The primary BCS is relatively common in Oriental countries and South Africa, such as Japan, China, South Africa and India, which is well known as membranous obstruction of IVC7,9,13,14. The secondary BCS is most common in Western countries. Thrombus formation is a common complication of membranous obstruction of IVC, which occurring in 28.6% of patients14. Balloon angioplasty or stent placement has been considered successful treatment for IVC obstruction4,7. However, treatment of patients with BCS complicated by IVC thrombosis remains challenging because precluded balloon angioplasty or stent placement is precluded due to the risk of acute fatal pulmonary thromboembolism after mechanically reestablishing IVC patency. Since the first successful use of thrombolysis with streptokinase in acute BCS, different agents including urokinase and tissue plasminogen activator have been used to dissolve the thrombus15. Except for thrombolysis, other therapies were considered the treatments of choice. Ishiguchi et al.10 reported their treatment of BCS complicated by thrombosis with combinations of thrombolysis and stent placement. Although most patients can been successfully managed with local thrombolysis, angioplasty, and stents10 and angioplasty has been able to relieve symptoms in more than 70% of patients, stent placement carries the risk of restenosis or occlusion of hepatic vein or accessory hepatic veins or both. Approximately 13% of cases who underwent stent placement still developed restenosis7. Follow-up by Doppler ultrasonography was needed to determine the patency of IVC7,11,12.

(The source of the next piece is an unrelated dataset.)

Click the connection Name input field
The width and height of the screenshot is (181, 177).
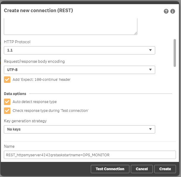pyautogui.click(x=90, y=155)
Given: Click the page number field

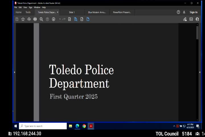Looking at the screenshot, I should coord(60,19).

Recoverable stents were used in this study for the treatment of patients with BCS complicated by IVC thrombosis to overcome the aforementioned problems. The Z-stents served to compress the thrombosis and expanded the obstructive IVC and maintains its patency. Its retrieval is beneficial to avoid long-term complications caused be permanent stent, including stent migration, occlusion of hepatic veins or accessory hepatic veins, restenosis or occlusion of IVC, and so forth. The results of the current study, including a 100% placement rate, complete resolution of thrombi, a 97.3% retrieval rate, and a 94.3% primary patency rate are favorable than any previously reported7,11,12. Significantly, the diameter of retrocaval IVC and diaphragm IVC increased and the length and thickness of IVC thrombus decreased after treatment. A few serious complications, including one acute pulmonary thromboembolism, one migration, and one failure retrieval of recoverable stents occurred. The long-term results were satisfactory in all but 2 patients who presented with a restenosis or reobstruction and underwent additional therapy. A retrieval hook lies at the apex of the cone and its attached legs were used for retrieval and prevention of pulmonary embolism. There were 5 deaths during the study period, and only one patient died owing to pulmonary embolism, and the remained 4 deaths were unrelated to thrombotic risks. Our data illustrate the safety and effectiveness of the recoverable stents for managing BCS patients complicated with IVC thrombosis.

However, this study has several limitations. This was a single-center study with no controls. This was only a retrospective case analysis with a relatively small sample size. In addition, although this was a long-term study, a lost to follow-up rate of 12.8% is relatively high. Besides, previous medical conditions including anticoagulant therapymight have impact on venous thrombosis. In conclusion, recoverable stents treatment is safe and effective for BCS complicated by IVC thrombosis, and is associated with a good long-term outcome.